What Makes Olga Run? by Bruce Grierson

What Makes Olga Run? by Bruce Grierson

Author:Bruce Grierson [Grierson, Bruce]
Language: eng
Format: epub, mobi
ISBN: 978-0-345-81245-2
Publisher: Random House of Canada
Published: 2014-01-13T16:00:00+00:00


The “OK” Technique

A green, narrow-barreled wine bottle sits on Olga’s bedside table, “so it’s easy for me to reach over and grab it” in the night. Olga hits the bottle three times a week. She thinks this explains a lot. And it may well—but not the way you’re thinking.

The bottle is empty. It’s simply a massage aide.

To begin, she slides the bottle under her back. She feels the cool glass on her skin next to her shoulder blade. Her own body weight creates the therapeutic pressure; it’s like a strong young masseuse from the old country is leaning on her. She rolls over the bottle, moving it down the muscles on one side of the spine, then repeats the process on the other side.
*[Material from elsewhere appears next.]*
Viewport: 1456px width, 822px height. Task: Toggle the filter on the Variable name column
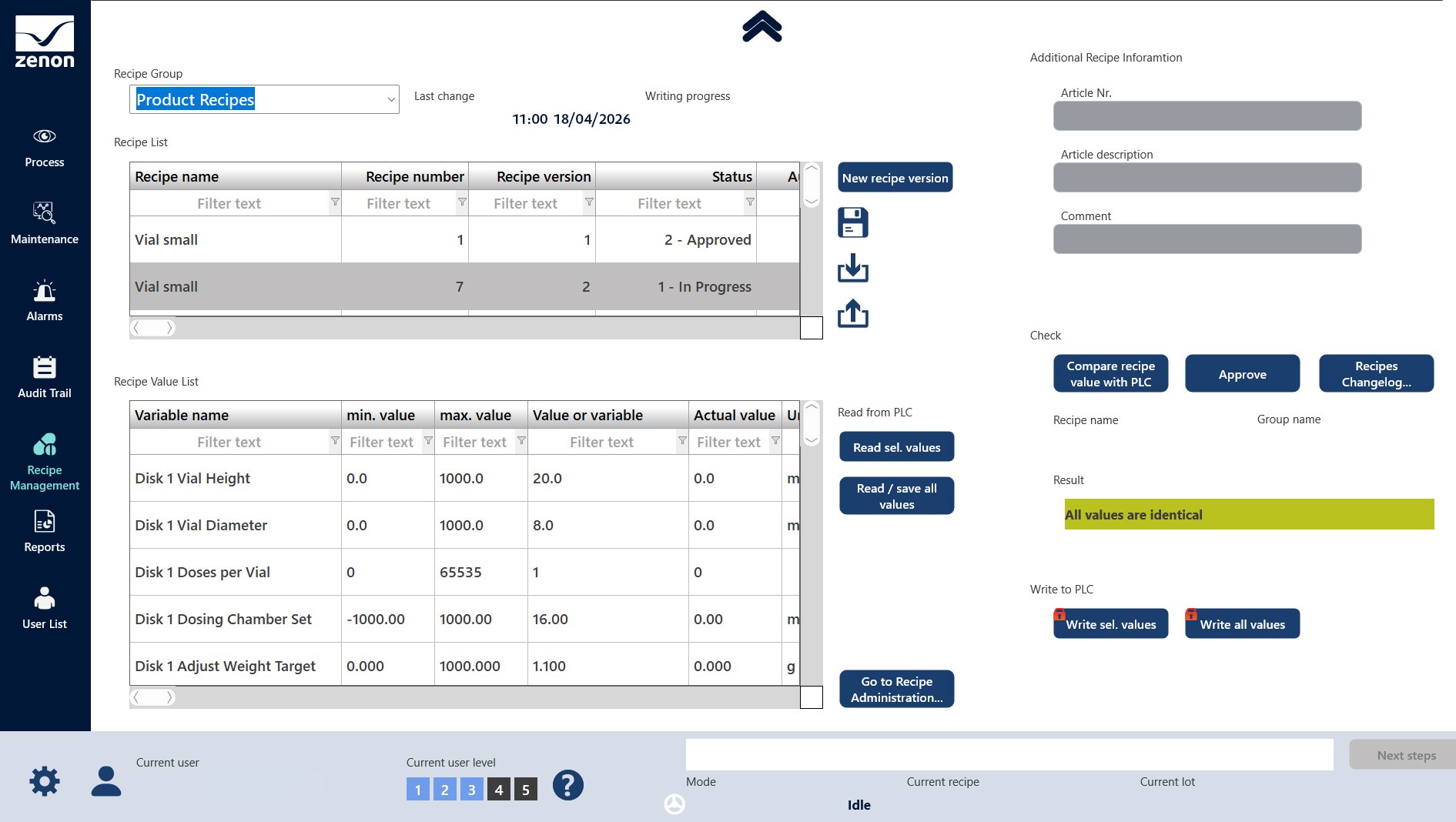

Olga ditches the bottle and then, following a few deep, tidal breaths, starts in with digital manipulation. She pinches the tips of her fingers and starts moving up into the hand. She works the skin like a baker. She moves up to the arm, the shoulder, the top of the head. She massages her scalp with one hand and puts the idle hand to work with some hamstring stretching. She slings a rolled-up towel around the sole of her foot like a stirrup and grasps the two ends and pulls—a gentle static stretch. “I do every part of my face as well,” she says. That, plus plenty of water, she credits with keeping wrinkles at bay.

The program, which takes ninety minutes, started almost by accident a decade ago. All that water was waking her up in the night to pee. Unable to get back to sleep and feeling the time burning away unproductively, she began experimenting with reflexology on her feet. Over the next few weeks, the program expanded north. She now considers her OK technique a key piece, maybe the key piece, of the puzzle of her youthfulness.

Is it?

Self-massage has experienced a mini-renaissance since distance runners discovered that kneading the soles of their feet seems to relieve painful plantar fasciitis. Ryan Hall, a top U.S. marathon runner, cooked up for himself a “self-therapy” technique that’s actually quite similar to Olga’s. Instead of a wine bottle, he rolls his back and hips over a hard rubber lacrosse ball. Instead of a towel to provide resistance on those leg lifts, Hall uses a rubber band. And like Olga, he spends a lot of time on his feet.

The fascia—that nerve-rich net of connective tissue—isn’t just in our feet. It surrounds every muscle and organ and “participates in every body movement,” as the German neurophysiologist Robert Schleip puts it. It basically shrink-wraps us from scalp to toe. Since the fascia also contains a small number of muscle cells, some massage therapists now think the name of the game is to get those muscle cells in the fascia, which have contracted in their tightly wound clients, to let go. There are foam rollers made for that express purpose: they do pretty much the same job as Olga’s green bottle.